SOURCE EXCERPT —
Start
AWS Database Blog

Implementing version control using Amazon DynamoDB

Some applications require you to record changes to data over time, and you can identify these changes by a timestamp or number so it’s possible to retrieve specific versions later. In addition, you should be able to easily retrieve the most recent version and the design of the application to maintain data integrity as versions consistently increase.

This post covers how to design and implement time-based and number-based version control in Amazon DynamoDB. A composite primary key is used for all four examples to model historical versions of data and to enable easy retrieval of the most recent version of data. You can find a Python implementation of the following solutions in the GitHub repo.

Time-based versioning

When data changes occur in sequence over time, you can use a timestamp to version data whenever it accompanies the changed data. For example, perhaps you need to design a data model for a factory that has many parts, and each part sends state data every 2 minutes. You’re required to store the historical state of each part in the database. The following data model illustrates how you could model this data in DynamoDB.

The following data model illustrates how you could model this data in DynamoDB.

Each state data (1) is added to the equipment item collection, and the sort key holds the timestamp accompanied by the state data. The Metadata item (2) acts as metadata for an equipment entity, containing attributes specific to this entity, such as Name, FactoryID, and LineID. This item is rarely updated.

The following code illustrates the Python implementation of how to store and retrieve the latest state data for an equipment item:

# Example state data 
event = {
    'ID': 'Equipment#1',
    'State': 'WARNING1',
    'Time': '2020-11-12T20:04:00'
}

ddb = boto3.resource('dynamodb')
table = ddb.Table('VersionControl')

# Add the new state data item 
table.put_item(
    Item={
        'PK': event['ID'],
        'SK': event['Time'],
        'State': event['State']
    }
) 

# Retrieve the latest state data
response = table.query(
    KeyConditionExpression = 
        Key('PK').eq(event['ID']) & Key('SK').begins_with('2'), 
    # Strongly consistent read
    ConsistentRead = True,
    # Sort items in descending order
    ScanIndexForward = False,
    # Specifies the maximum number of items to evaluate 
    Limit = 1      
)

items = response['Items']

The data type of the sort key attribute is String, which means that items in an item collection are sorted in order of UTF-8 bytes. When running a query operation, the results are returned by default in ascending order. In the preceding code, to reverse the order, the ScanIndexForward parameter is set to false, meaning that the item with Metadata as sort key is the first returned item, followed by the items with timestamp as sort key, from the latest to the earliest. To retrieve only the item with the latest date in the sort key, you use the begins_with() function in the KeyConditionExpression, as well as Limit, which specifies the maximum number of items to evaluate.

Number-based versioning

In contrast, some applications require a number-based version that gets updated to the next higher version after each change to the data, even though a timestamp might be available. To model historical versions of data and easily retrieve the most recent version of data, you can use a composite primary key for your DynamoDB table and follow the version control design pattern using sort key prefixes.

Let’s assume you need to use a number-based version instead of a time-based version for our factory use case, where you are required to store the historical state of each equipment in the database. The following data model illustrates how you can model this data in DynamoDB.

The following data model illustrates how you can model this data in DynamoDB.
End
DATA EXTRACT —
Start
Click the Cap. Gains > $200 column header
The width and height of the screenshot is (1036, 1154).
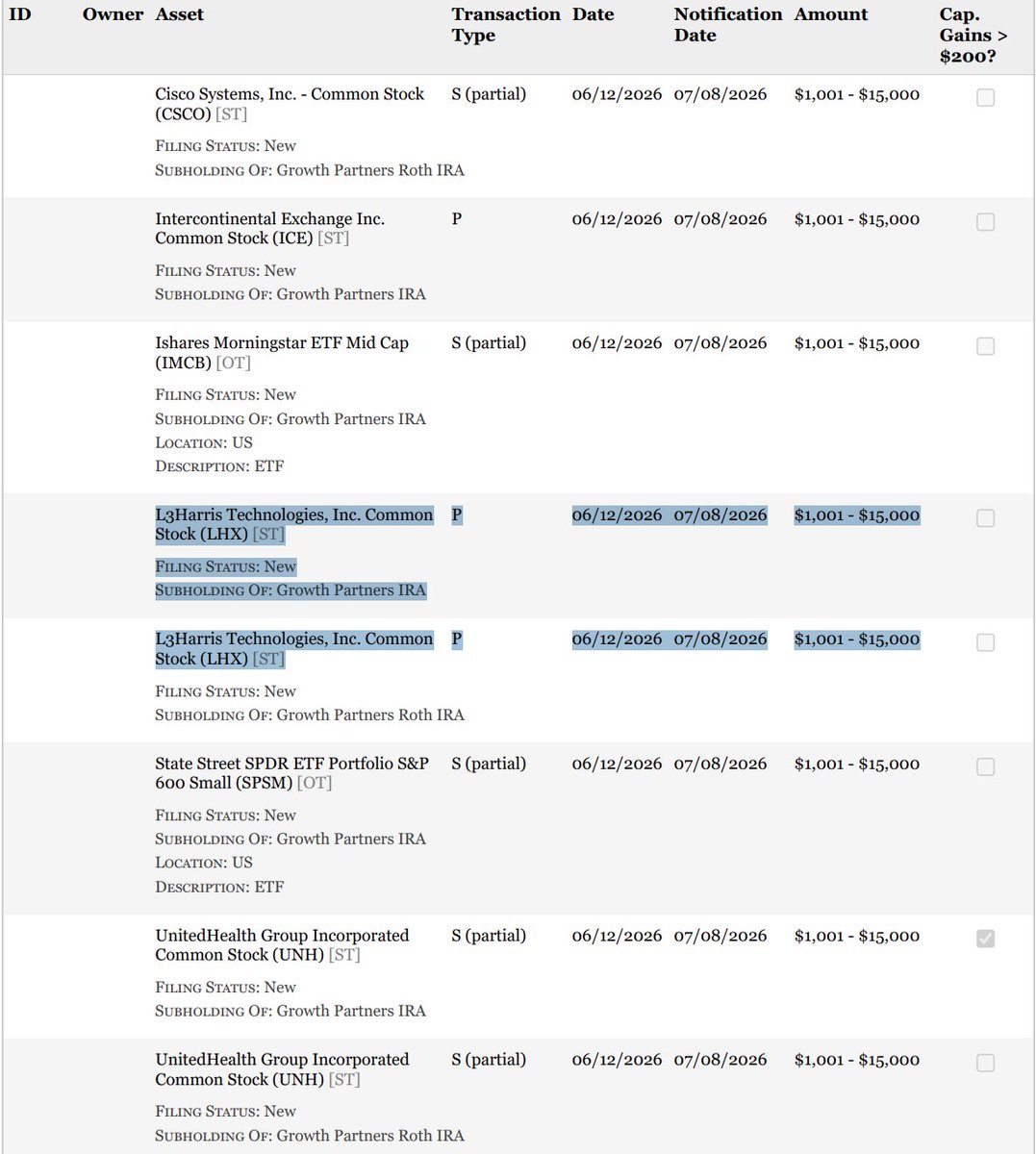click(973, 36)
End
REQUIRED ACTIONS —
A. According to the DynamoDB versioning article, how often does each part in the factory example send state data?
B. Pick up the DynamoDB versioning article after its final sentence and keep writing it.
The data above comes from a separate source and has no connection to the DynamoDB versioning article.

ANSWERS FOR THE EXERCISE —
A. Every 2 minutes.

B.
The item with the Metadata sort key (1) acts as metadata for an equipment entity, containing attributes specific to the entity, such as Name, FactoryID, and LineID. This item is rarely updated.

The item with v0 in the sort key (2) holds a copy of the latest equipment revision, including all of its attributes, and also the Latest attribute, which holds the latest version number. This item is always updated with the content of the most recent version.

Every time the equipment is updated, a new item with the next higher version in the sort key and the updated contents is added (3).

If your data model requires it, a sort key can include additional data after the version prefix.

Implementing using atomic counters

Depending on how an application is designed, the version number of the data might or might not be supplied in the update request. When a version is not supplied, you can use atomic counters to increment the version number; in that case, there is no need to first retrieve the value of the Latest attribute from the table. To add the new revision item, set the ReturnValues parameter to UPDATED_NEW for the update operation, retrieve the value of the Latest attribute from the response, and pass it to the put operation as part of the sort key value. You can’t use a transactional write in this case because you have to retrieve the value of the Latest attribute from the response of the update operation and pass it to the put operation.

Although this implementation works well, it’s obvious that it’s not idempotent. If the update operation fails, retry both the update and put operations together. If the update operation succeeds and the put operation fails, retry only the put operation to avoid re-incrementing the version in the update operation.

Configure the retry mode and maximum attempts settings in the AWS SDK according to your application requirements; more retry attempts means that the function takes longer to respond in case of failure. For example, the AWS Lambda function running this code takes more time to complete and clients must wait longer for a response. Time-critical or latency-sensitive applications may prefer to fail without retrying, or to handle the error elsewhere. See the following code:

# Example state data 
event = {
    'ID': 'Equipment#1',
    'State': 'WARNING1',
    'Time': '2020-11-01T20:04:00'
}

ddb = boto3.resource('dynamodb')
table = ddb.Table('VersionControl')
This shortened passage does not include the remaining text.